Can some native USA English speakers say "awe" or not

Wilson Gray hwgray at GMAIL.COM
Fri Oct 27 20:11:54 UTC 2006


I may be out of step with the rest of mankind, but my own experience
is that a merger can not be automatically undone just because you feel
like it.

For one thing, I've found it extremely difficult even to find mergers
in my own speech. Someone has to point them out to me.

As a child, I went to a Catholic elementary school in Saint Louis in
which all of the faculty were white, but all the students were black.
>From the very first grade, I can recall teachers saying stuff like,
"10 is pronounced 'TIN,' *not* 'tin'! See? [Writing on the blackboard]
It's 'T-E-N,' not 'T-I-N'!" and wondering what in the world the
teacher could possibly be going on about.
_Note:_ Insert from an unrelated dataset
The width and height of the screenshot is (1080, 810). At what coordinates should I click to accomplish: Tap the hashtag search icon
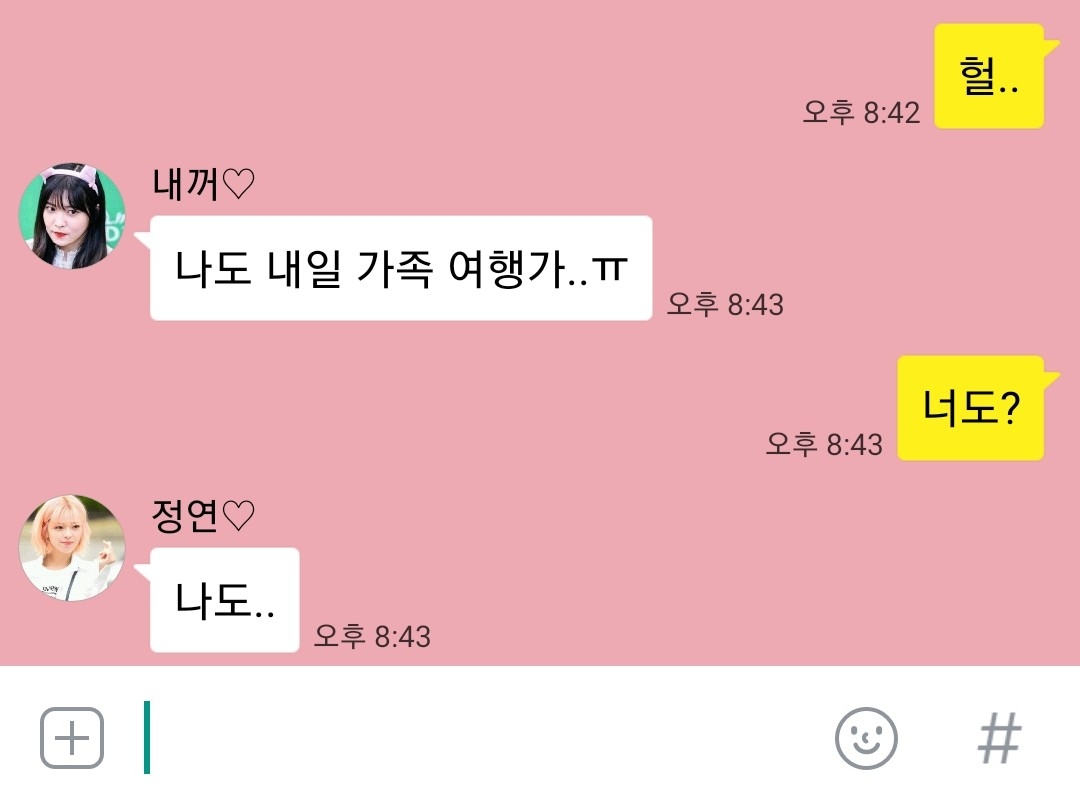pyautogui.click(x=999, y=738)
Why does she think that we
don't how to spell "10"? "T-I-N" spells "tin." not "10." We know that!

Some forty or so years later, I read somewhere or other that this kind
of general-rule-governed, i.e. E -> I / __ [+nasal], merger can be
undone in a given person's speech only if the speaker tackles
individually each word that fits the rule. I've tried that and, sure
enough, it works! But it simply isn't worth the effort: Let's see,
now. Is this "mint" as in "sprig of mint," to which the rule has
applied vacuously, in which case, I'm cool? Or is this "mint" as in,
"I meant to say," in which case I have to apply the ad-hoc rule, I ->
E / __ [+nasal] in words standardly pronounced with E [+nasal],
specific to cases like these, to reverse the effect of the general
rule?

-Wilson

On 10/27/06, Benjamin Barrett <gogaku at ix.netcom.com> wrote:
> ---------------------- Information from the mail header -----------------------
> Sender:       American Dialect Society <ADS-L at LISTSERV.UGA.EDU>
> Poster:       Benjamin Barrett <gogaku at IX.NETCOM.COM>
> Subject:      Re: Can some native USA English speakers say "awe" or not
> -------------------------------------------------------------------------------
>
> Sometimes I have similar thoughts, though opposite.
>
> One day I was in a room of sociolinguistics student and a SL professor
> and made a reference to the "bawdy" language of Shakespeare. Every
> single person thought I meant "body" despite the fact that "body
> language" and 'bawdy language" have different stress patterns. And they
> were in MY native dialect territory of Seattle; transplants, every one.
>
> Another way I have similar thoughts is my amazement when TV newscasters
> can't pronounce the "t" in tsunami. But then I realize that just like I
> can't pronounce that "awe" sound, they can't say syllable initial "ts".
> I imagine they would have similar trouble pronouncing the "tl" in Tlingit.
>
> Benjamin Barrett
> a cyberbreath for language life
> livinglanguages.wordpress.com
>
> Tom Zurinskas wrote:
> > ---------------------- Information from the mail header -----------------------
> > Poster:       Tom Zurinskas <truespel at HOTMAIL.COM>
> > ------------------------------------------------------------------------------
> >
> > I believe awe-droppers as native born American English speakers can hear the
> > sound "awe" and they can say the sound "awe".  They just don't like the
> > sound "awe" nor forming it in their mouths when they talk.  They may llive
> > in an area were "awe" is dropped and they don't use it much.
> >
> > I cannot believe that any native born American English speaker exposed to as
> > much TV and radio as they are simply cannot form their mouths to say one of
> > the main phonemes of USA English.
> >
>
> ------------------------------------------------------------
> The American Dialect Society - http://www.americandialect.org
>


--
Everybody says, "How hard it is that we have to die"---a strange
complaint to come from the mouths of people who have had to live.
-----
Whoever has lived long enough to find out what life is knows how deep
a debt of gratitude we owe to Adam, the first great benefactor of our
race. He brought death into the world.